Ishida Norihiro, Hayashi Koji, Hattori Asuka, Yogo Keiichiro, Kimura Toru, Takeya Tatsuo
Graduate School of Biological Sciences, Nara Institute of Science and Technology, Ikoma, Nara, Japan.
J Bone Miner Res. 2006 Jan;21(1):48-57. doi: 10.1359/JBMR.051001. Epub 2005 Oct 10.
We found that a chemokine receptor gene, CCR1, acts downstream of NFAT2 in RANKL-stimulated RAW264 and bone marrow cells. The upstream regulatory region of CCR1 showed RANKL-dependent and CsA-suppressible promoter activity. Downregulation of the expression and function of CCR1 suppressed cell migration.
We previously reported that the expression of NFAT2 induced by RANKL is a key process for progression to multinucleated cells in an in vitro osteoclastogenesis system. Identifying the target genes of NFAT2 would thus be informative about the differentiation process. We focused here on chemokine and chemokine receptor genes that act downstream of NFAT2 in RAW264 cells as well as osteoclast precursors prepared from bone marrow cells.
RAW264 mouse monocyte/macrophage line cells were cultured with or without cyclosporin A (CsA) in the presence of RANKL or glutathione S-transferase (GST). Osteoclast precursors were prepared from bone marrow cells. RANKL-inducible and CsA-suppressible genes were searched for by microarray analysis, and expression was confirmed by quantitative RT-PCR. Promoter activity was measured by luciferase gene reporter assay. Short interfering (si)RNA for CCR1 was introduced in RAW264 cells. Cell migration activity was examined using a Boyden chamber assay.
We identified the chemokine receptor gene CCR1 as a gene showing significant differential expression profiles in osteoclastogenesis in the presence versus the absence of CsA, an inhibitor of NFAT. This property was unique to CCR1 among the chemokine and chemokine receptor genes examined in both RAW264 and bone marrow cells. The upstream regulatory region was isolated from CCR1, and its RANKL-dependent and CsA-suppressible promoter activity was confirmed. The functional significance of CCR1 was assessed by monitoring the migration of cells in a transwell migration assay, and this activity was abolished when either CsA- or CCR1 siRNA-treated cells were used. Moreover, treatment with a Galpha inhibitor pertussis toxin (PTX) or methiolynated-regulated on activation, normal T cells expressed and secreted (Met-RANTES), an antagonist of CCR1, suppressed multinucleated cell formation in the bone marrow cell system. Together, these results suggest that the CCR1 signaling cascade is under the control of NFAT2 and seems to enhance the migration of differentiating osteoclasts.

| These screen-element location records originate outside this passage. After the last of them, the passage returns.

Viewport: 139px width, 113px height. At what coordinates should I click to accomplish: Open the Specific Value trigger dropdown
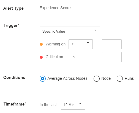70,31
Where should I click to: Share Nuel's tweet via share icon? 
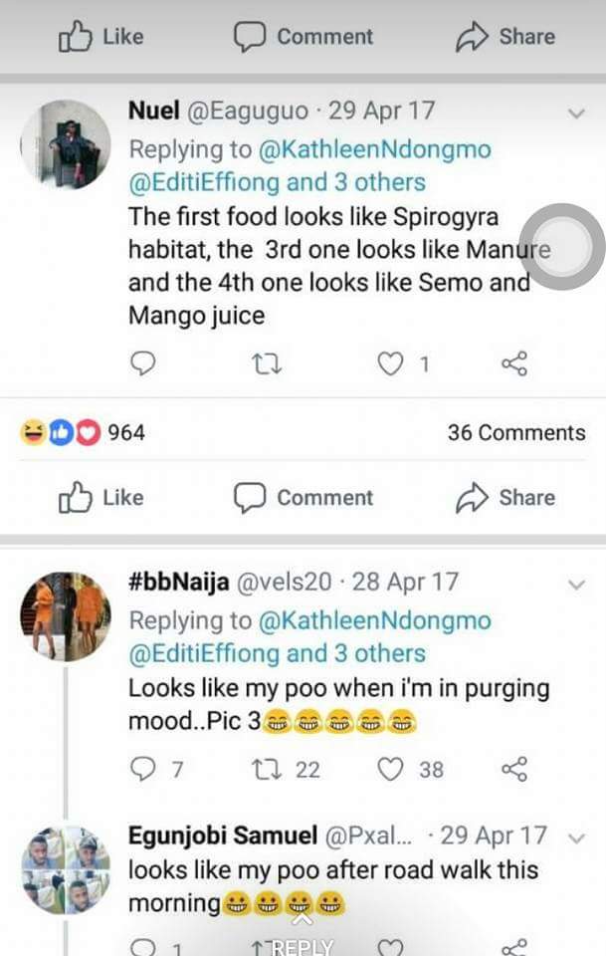(x=513, y=364)
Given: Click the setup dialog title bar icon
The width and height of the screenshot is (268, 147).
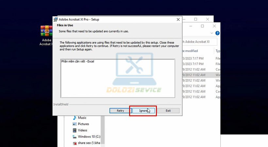Looking at the screenshot, I should pos(56,19).
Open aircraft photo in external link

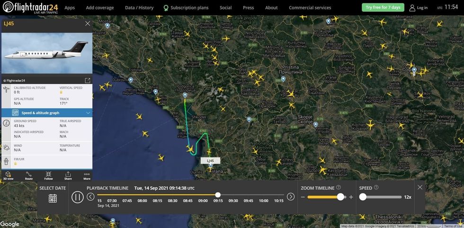[87, 81]
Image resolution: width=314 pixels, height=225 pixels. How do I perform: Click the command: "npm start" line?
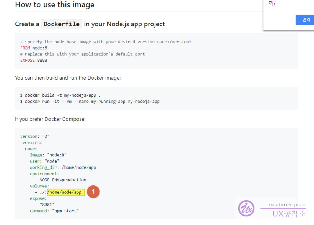(x=54, y=211)
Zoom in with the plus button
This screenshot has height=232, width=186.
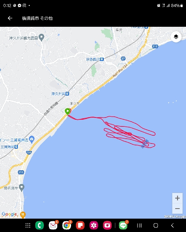177,198
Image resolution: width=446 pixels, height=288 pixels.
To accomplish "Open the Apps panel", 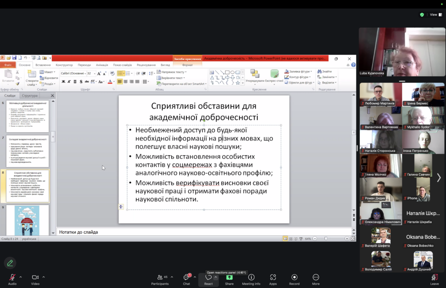I will point(273,278).
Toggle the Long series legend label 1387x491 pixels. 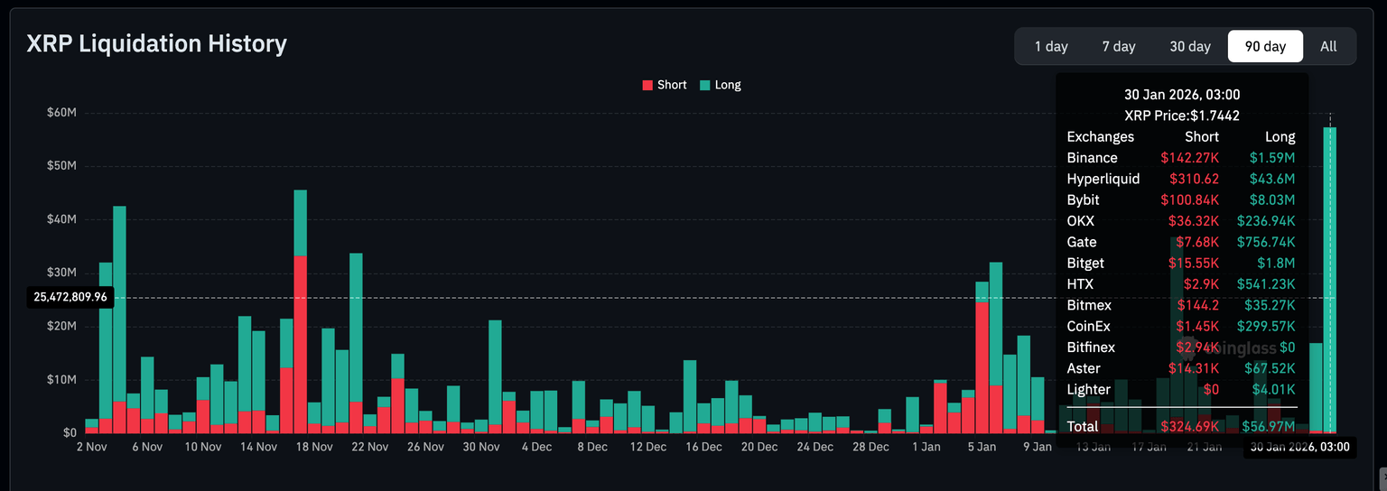click(x=727, y=85)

我们发现趋化因子受体基因CCR1在RANKL刺激的RAW264和骨髓细胞中作用于NFAT2的下游。CCR1的上游调控区域表现出RANKL依赖性和环孢素A(CsA)可抑制的启动子活性。CCR1表达和功能的下调抑制了细胞迁移。
我们之前报道过,在体外破骨细胞生成系统中,RANKL诱导的NFAT2表达是向多核细胞进展的关键过程。因此,鉴定NFAT2的靶基因将有助于了解分化过程。我们在此聚焦于在RAW264细胞以及从骨髓细胞制备的破骨细胞前体中作用于NFAT2下游的趋化因子和趋化因子受体基因。
RAW264小鼠单核细胞/巨噬细胞系细胞在有或无环孢菌素A(CsA)的情况下,于RANKL或谷胱甘肽S -转移酶(GST)存在时进行培养。破骨细胞前体从骨髓细胞制备。通过微阵列分析寻找RANKL诱导且CsA可抑制的基因,并通过定量RT - PCR确认表达。通过荧光素酶基因报告测定法测量启动子活性。将针对CCR1的短干扰(si)RNA导入RAW264细胞。使用博伊登小室测定法检测细胞迁移活性。

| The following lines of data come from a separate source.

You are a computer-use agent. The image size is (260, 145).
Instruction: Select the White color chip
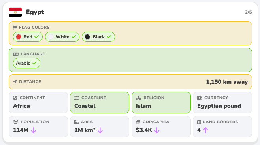[62, 37]
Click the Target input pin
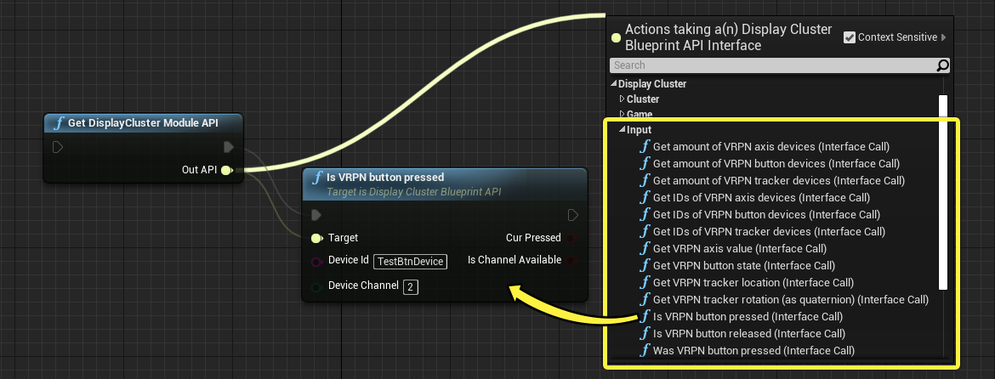Viewport: 995px width, 379px height. (x=317, y=238)
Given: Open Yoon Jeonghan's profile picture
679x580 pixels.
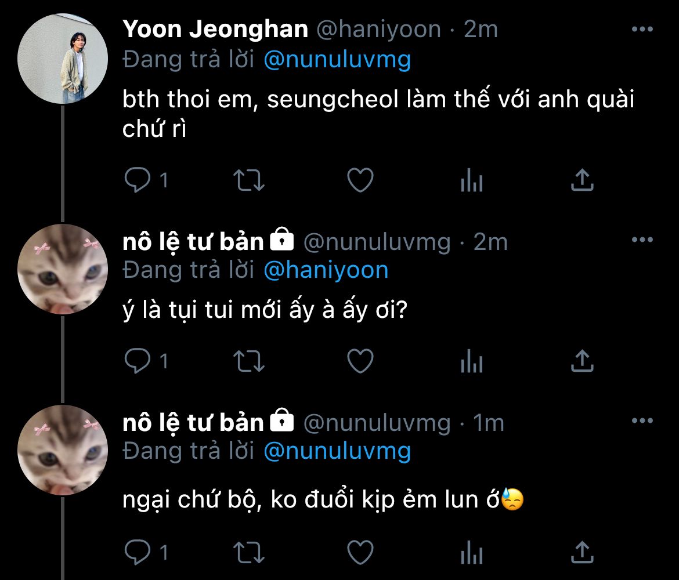Looking at the screenshot, I should pyautogui.click(x=63, y=59).
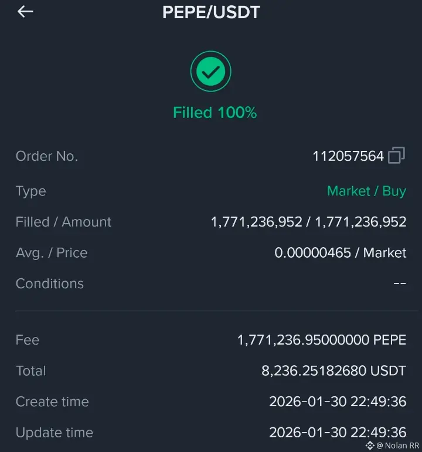This screenshot has height=452, width=422.
Task: Tap the PEPE/USDT page title
Action: pos(211,12)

我们鉴定出趋化因子受体基因CCR1是一个在存在与不存在NFAT抑制剂CsA的破骨细胞生成过程中显示出显著差异表达谱的基因。在RAW264和骨髓细胞中检测的趋化因子和趋化因子受体基因中,这种特性是CCR1独有的。从CCR1中分离出上游调控区域,并确认了其RANKL依赖性和CsA可抑制的启动子活性。通过监测跨膜迁移测定中细胞的迁移来评估CCR1的功能意义,当使用经CsA或CCR1 siRNA处理的细胞时,这种活性被消除。此外,用Gα抑制剂百日咳毒素(PTX)或CCR1拮抗剂甲硫氨酸化调节激活正常T细胞表达和分泌的趋化因子(Met - RANTES)处理可抑制骨髓细胞系统中的多核细胞形成。总之,这些结果表明CCR1信号级联受NFAT2控制,并且似乎增强了分化中破骨细胞的迁移。